» Excerpt provided
As you can see, there are three GPTs: Insight Extractor, Exec Sum Writer, and Revisor Bot. We use these GPTs in that order. 

To begin, find a report you’d like to create an executive summary for, then copy/paste the text from that report into the Insight Extractor. You’ll see the Insight Extractor reasoning through what’s most interesting in that report via its <scratchpad>. Once it’s finished thinking, it’ll spit out 10 of the most impactful insights. 

Next, we’ll copy/paste that output into the next GPT, the Exec Sum Writer. This step is a bit tricky because we’re relying on the delimiters I mentioned previously. To do this correctly, you’ll want to structure your input like this… 

<report> 
Paste the report text here.  
</report>

<key_insights> 
Paste the top 10 insights here.
</key_insights>

Afterward, you’ll see that the Exec Sum Writer has created a four-paragraph executive summary. Now we can paste that into the Revisor Bot, which focuses on improving the brevity, clarity, and readability of the initial executive summary. 

Boom! You’ve created your first automated executive summary. 

This is the beginning, not the end. I recommend double-checking for hallucinations and making edits to the final output, so you’re tailoring each executive summary to fit your tone.

[Data entries]
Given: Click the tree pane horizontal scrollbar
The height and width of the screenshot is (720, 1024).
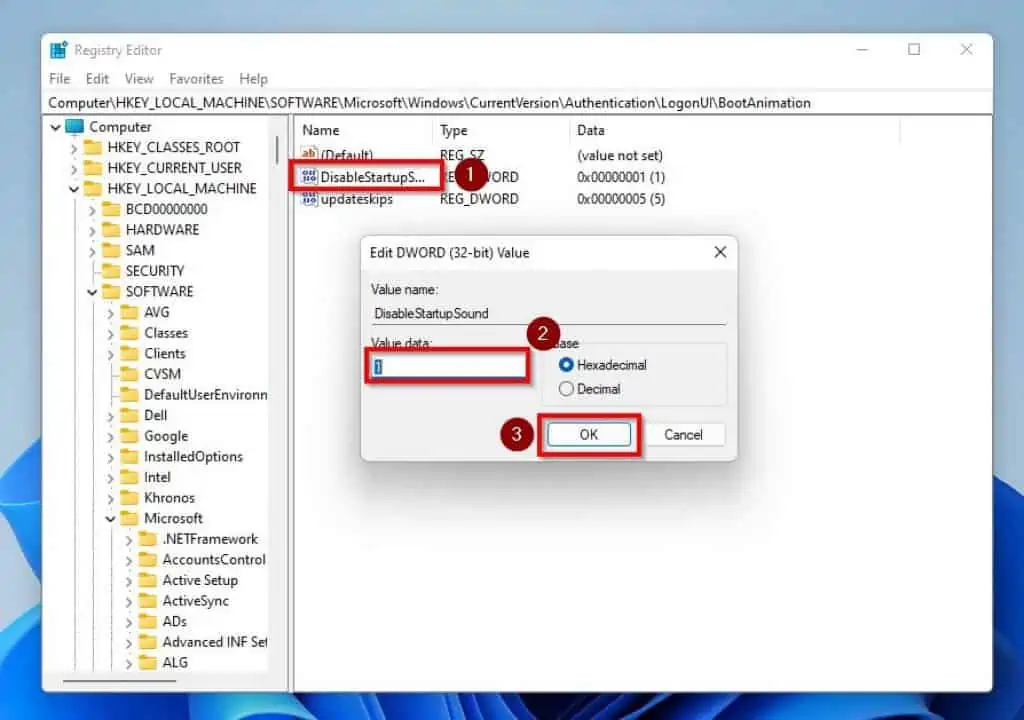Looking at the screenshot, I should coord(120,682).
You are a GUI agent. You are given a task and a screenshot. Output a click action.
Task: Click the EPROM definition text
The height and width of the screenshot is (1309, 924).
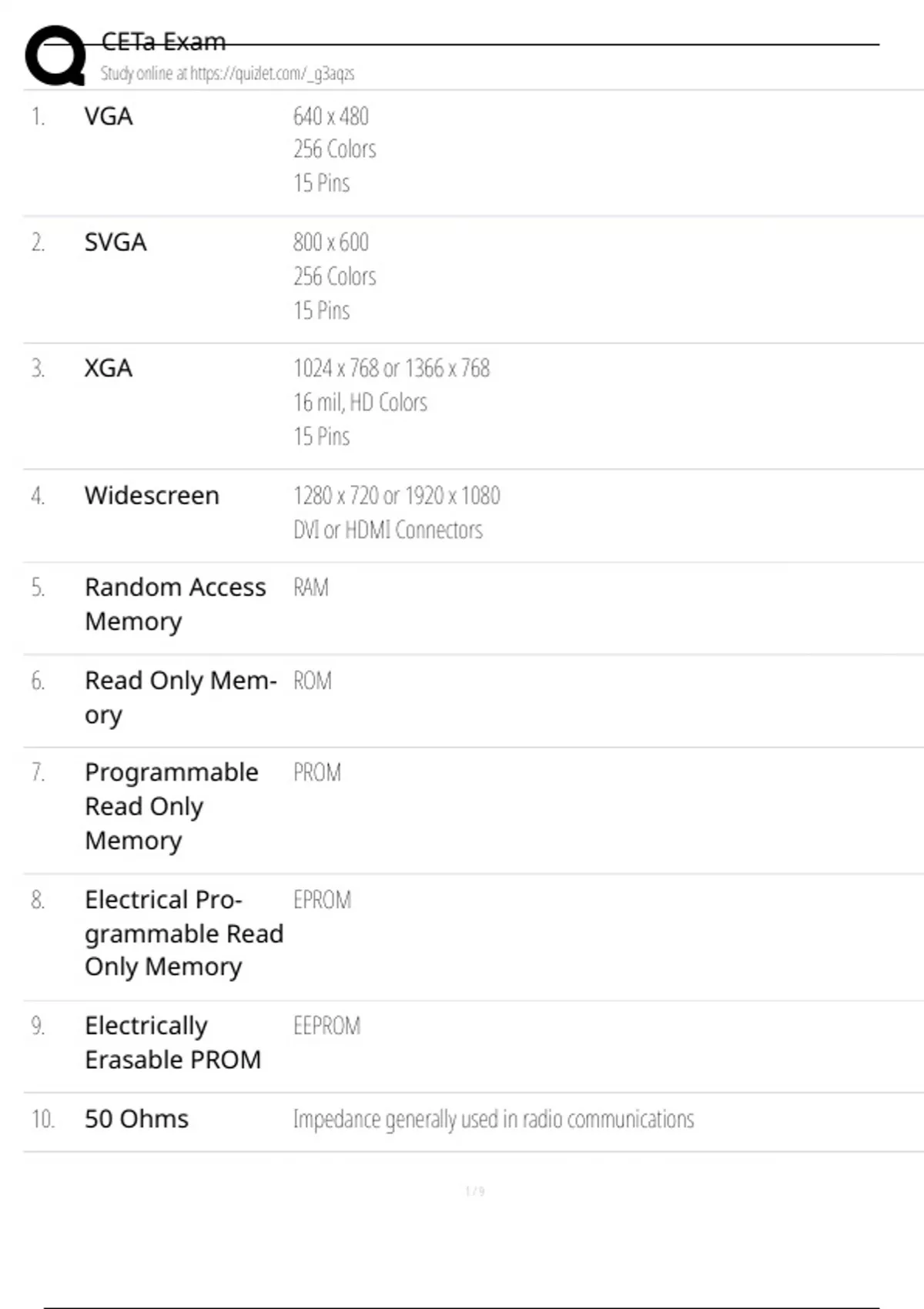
* * *
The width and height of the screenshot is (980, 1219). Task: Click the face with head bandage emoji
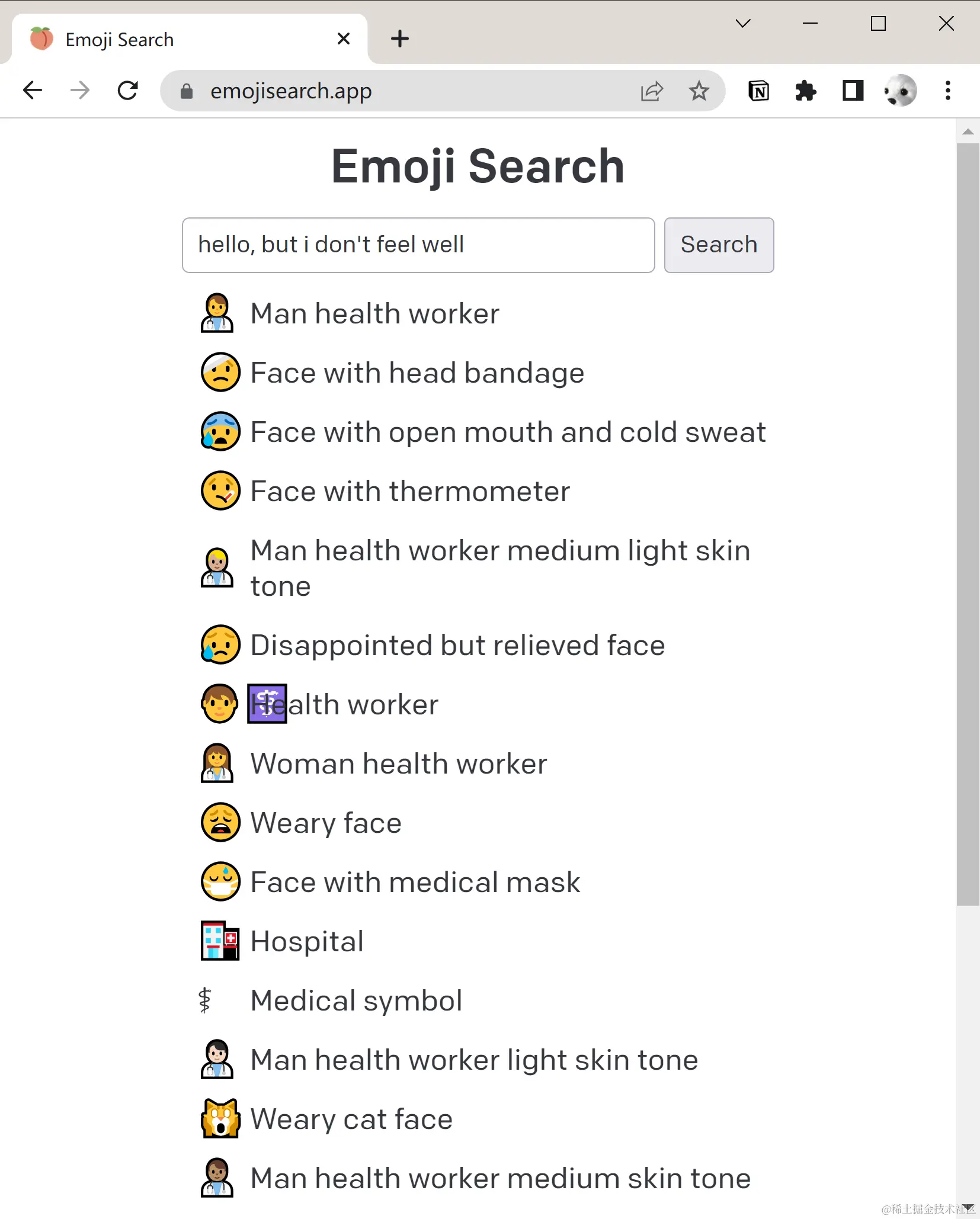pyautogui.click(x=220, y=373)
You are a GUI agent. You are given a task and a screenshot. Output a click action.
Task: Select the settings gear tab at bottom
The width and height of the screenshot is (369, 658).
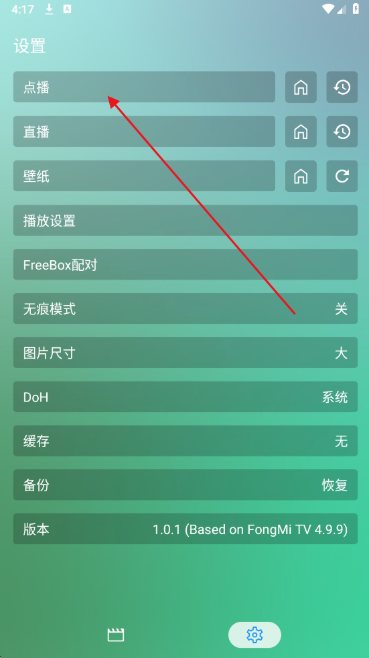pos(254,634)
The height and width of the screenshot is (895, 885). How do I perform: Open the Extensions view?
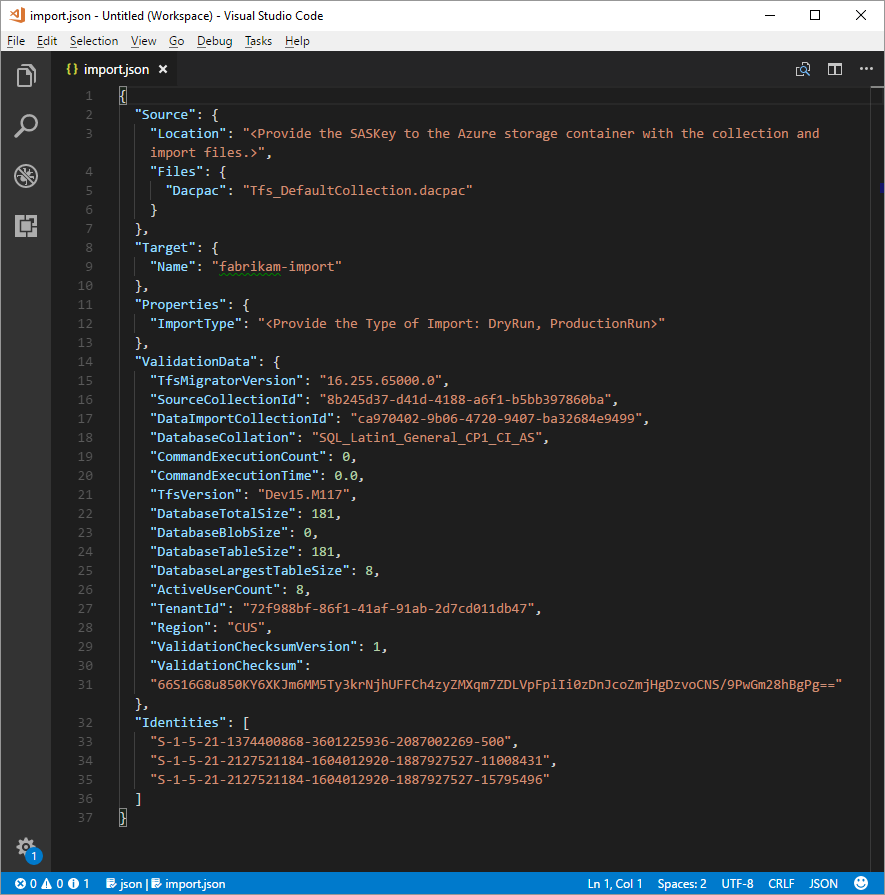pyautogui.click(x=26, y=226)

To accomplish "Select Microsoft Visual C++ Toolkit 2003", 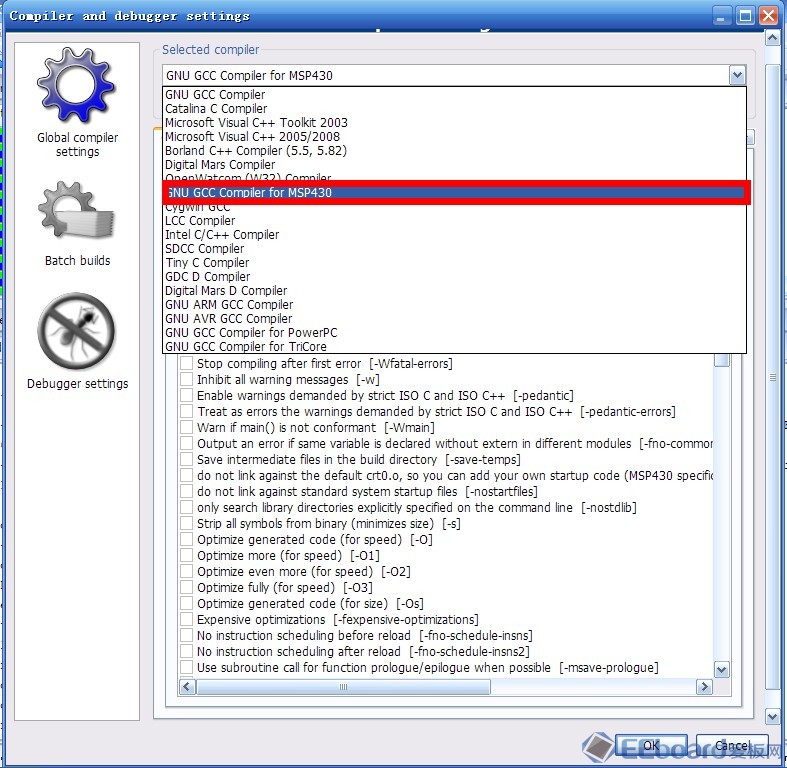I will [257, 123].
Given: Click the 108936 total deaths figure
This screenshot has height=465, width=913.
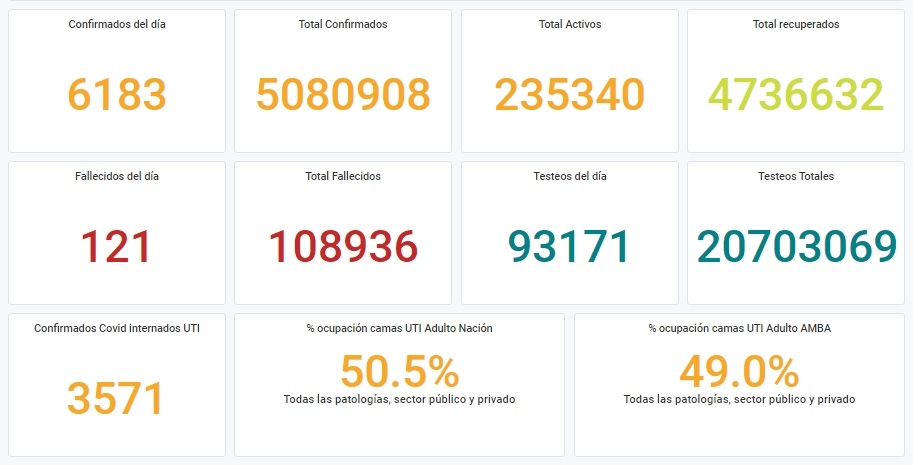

» Work to complete
Copy the part of the executive summary excerpt above word for word, starting at "<key_insights>" and ending at "automated executive summary.".

» Finished task
<key_insights> 
Paste the top 10 insights here.
</key_insights>

Afterward, you’ll see that the Exec Sum Writer has created a four-paragraph executive summary. Now we can paste that into the Revisor Bot, which focuses on improving the brevity, clarity, and readability of the initial executive summary. 

Boom! You’ve created your first automated executive summary.